Amazingly, he does not tell them to increase their defense spending, nor does he tell them to strengthen the military.  He doesn't advise them to stockpile their weapons.  He simply tells them to prepare their families.  How?  The process is laid out step by step in Deuteronomy From the very outset of this chapter we see that God is concerned with the family.
 
verses 1-3
 
Now why this emphasis on the family?  Because whatever strengthens the family, strengthens the nation.  God created the first individuals.  From those individuals God produced the first family.  From that first family God molded the first society.  God ordained that the family should be the foundation of society.
 
An old Chinese proverb states, "It is harder to lead a family than to rule a nation."  I want to follow that up by saying that if fathers and mothers don't begin once again to lead their children to godliness, graciousness, and goodness, it won't matter who rules the nation.  You may as well put a different label on the same bottle of poison.
 
Dr. Nick Stinnett, Chairman of the Department of Human Development and the Family, at the University of Nebraska, launched a fascinating "Family Strengths Research Project" a few years ago. He spent several years studying and interviewing strong families in America, South America, Switzerland, Austria, Germany, and South Africa.
 
The only criterion for being included in the sample of strong families was this:  The families had to rate themselves very high in marriage happiness, and in their satisfaction in parent-child relationships.  The singular goal of this study was to discover what makes families strong.
 
Here's what Dr. Stinnett concluded from his findings:
 
"Altogether we studied three thousand families and collected a lot of information, but when we analyzed it all, we found six main qualities in strong families.
 
Strong families:
 
    - are committed to the family,
    - spend time together,
    - have good family communication,
    - express appreciation to each other,
    - have a spiritual commitment
    - are able to solve problems in a crisis.
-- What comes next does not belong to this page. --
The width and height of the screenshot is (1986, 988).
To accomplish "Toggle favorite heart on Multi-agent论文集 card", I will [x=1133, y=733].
Amazingly, you find practically all of these qualities in some shape or form in Deuteronomy There are five keys given here to strengthening the family.  Five things parents must do to insure that their children and their children's children enjoy the favor and the blessing of God in generations to come.
 
1. Encourage Your Children to Receive the Lord
 
verse 4
 
This verse is known to the Jew as the Shema and it is the basic statement of faith in Judaism.  It is simply a reminder that the Lord (Yahweh) is totally unique. He alone is God. And even though it is a simply reminder, it is an extremely complex statement that is absolutely full of truths that are essential.  In particular, there are four things parents are to teach their children from the time that they are born:
 
1. There is a God ("the Lord our God")
2. There is only one God ("the Lord is One")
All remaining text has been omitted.